On est tenté de dire du «témoignage» ce qu’au seuil des années 1980 Philippe Lejeune disait de l’autobiographie: qu’elle était un genre «relativement récent» car possible seulement à l’époque moderne. On ne peut dire à son sujet en revanche ce que Genette disait de l’autobiographie: que sa définition était «typiquement aristotélicienne et rigoureusement intemporelle». Le témoignage est à la fois ancien (comme fonction textuelle) et récent (comme catégorie de lecture), et sa définition contemporaine est fortement indexée à l’histoire. Les théoriciens de la littérature ont évité d’affronter le témoignage, ou l’ont fait tardivement et comme malgré eux, ou en y voyant un «genre littéraire mineur» (Michel Riffaterre). Cette catégorie ne s’autonomise pas chez Genette, alors que sa notion de «littérarité» aurait pu servir.

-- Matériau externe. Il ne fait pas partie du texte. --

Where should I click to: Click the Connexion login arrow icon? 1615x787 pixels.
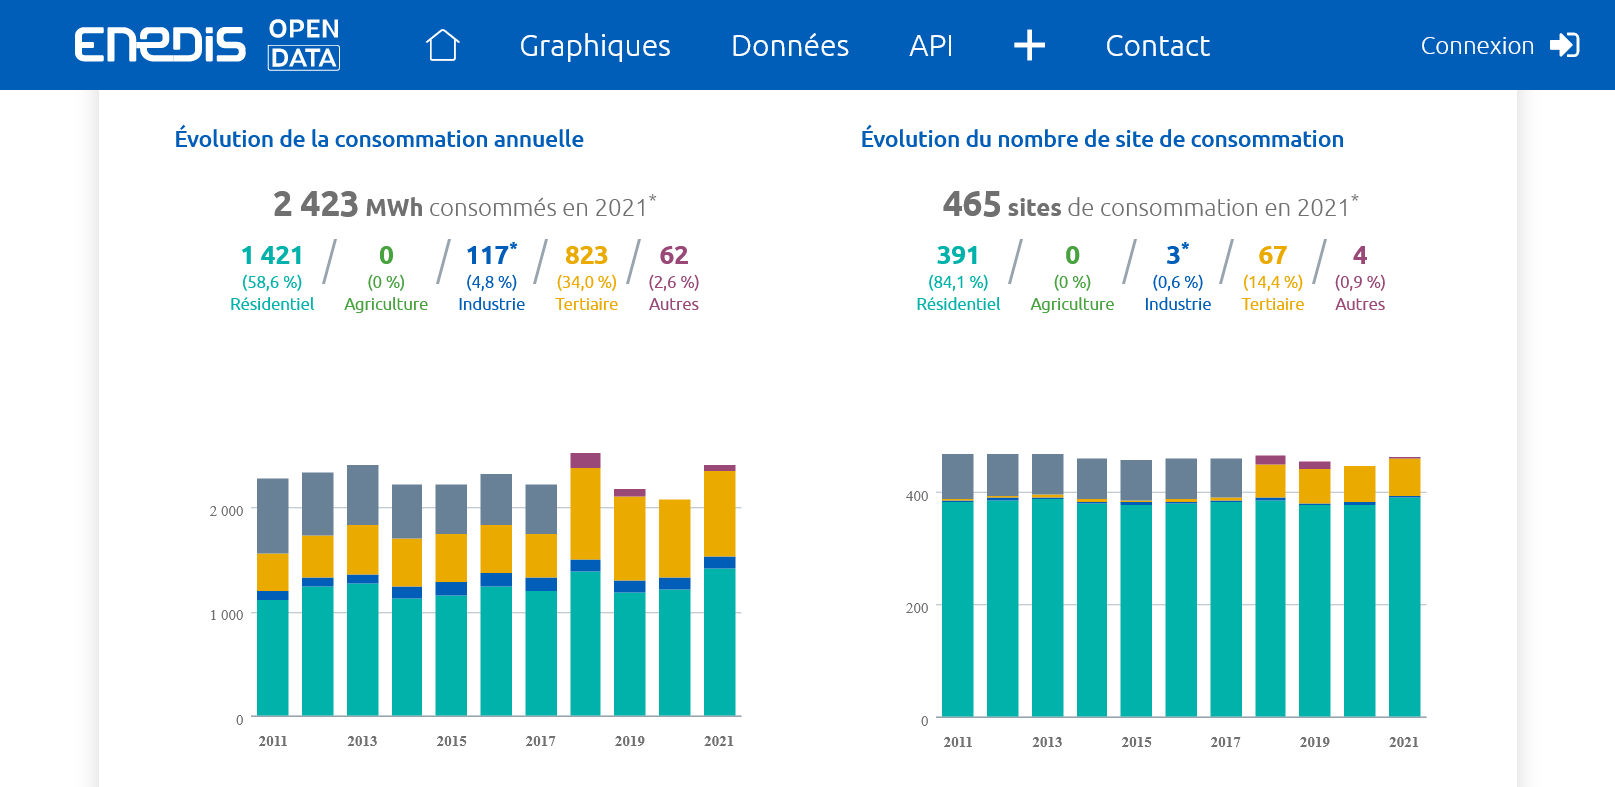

Il reste un angle mort dans Pourquoi la fiction?, alors qu’il a donné lieu à des procédés de fictionnalisation significatifs. Mais pour entreprendre leur étude il faudrait moins d’allergie à la vogue du récit de soi, trop abusif aujourd’hui pour ne pas faire regretter ceux de la textualité, abusifs en leur temps. L’intérêt de la théorie littéraire pour le témoignage mobilise une autre génération, attentive aux «genres factuels» que la tradition aristotélicienne avait laissés hors poétique. Mais ce renouveau est lui-même indexé au présentisme contemporain.
Il aura fallu que la réflexion se focalise sur la relation de la littérature à l’histoire et qu’un type d’événement s’impose à la conscience collective pour qu’un champ littéraire soit reçu sous l’espèce d’un «genre». Levi n’est qu’un des nombreux auteurs dont la lecture a fait naître cette catégorie dans la théorie littéraire.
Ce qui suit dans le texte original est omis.